Builders ripped down the building that was located in the anonymous street in an English seaside town this week.
One workman at the site told KentOnline they were horrified after realising the artwork on the building, which was titled 'Morning Is Broken', belonged to the legendary artist..
“We had no idea it was a Banksy," they said. "It made me feel sick realising it was a Banksy - we were gutted.
"We started demolishing it yesterday. The landowner watched us do it and didn’t know either.”
The piece shows a silhouette of a child opening curtains with a cat perched next to him.
The building was pulled down to make way for more than 60 properties.
In the past, the artist’s pieces have sold up to £18 million (AUD $32 m).
One lucky fan managed to capture a glimpse of the work before it was knocked down.
"I went to have lunch and saw the Banksy post on Instagram," Adam Brooks told KentOnline.
"I recognised the building straight away and I was only a minute away so I jumped in my van and went down there.
"I spoke to the builders and they said they had seen someone in black on the hill this morning taking a photo of the building but did not think anything of it.
"Since this morning, their bosses have phoned and told them to try and dig out any of the Banksy piece from the skip."
People have since managed to find scraps of the artwork in the rubble.
Last month, the council removed part of a Banksy mural in Margate, Kent, which was a nod to domestic violence.
The ‘Valentine’s Day Mascara’ piece showed a caricature of a 1950s housewife, bearing a swollen eye and a missing tooth, pushing her husband into a freezer.
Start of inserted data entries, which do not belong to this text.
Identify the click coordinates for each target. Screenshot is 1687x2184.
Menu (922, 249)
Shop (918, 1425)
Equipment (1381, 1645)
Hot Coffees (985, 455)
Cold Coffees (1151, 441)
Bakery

But the piece, which used a real freezer as part of its installation, didn’t get approval from the Thanet district council, which deemed it a safety hazard.
As a result, the freezer was removed, and the council said it would be returned once ‘it had been made safe’, as per The Guardian.
Similarly, in 2020, Banksy's coronavirus-inspired art was removed from a London subway.
The piece, 'If you don't mask, you don't get', was painted inside a Circle Line service carriage.
However, before the artist unveiled the fresh ink of their Instagram, it had already been wiped off by Transport for London (TfL) cleaners.
A representative of the TfL told BBC News that staff were unaware it was created by Banksy and removed it due to vandalism.
“The job of the cleaners is to make sure the network is clean, especially given the current climate,” they added.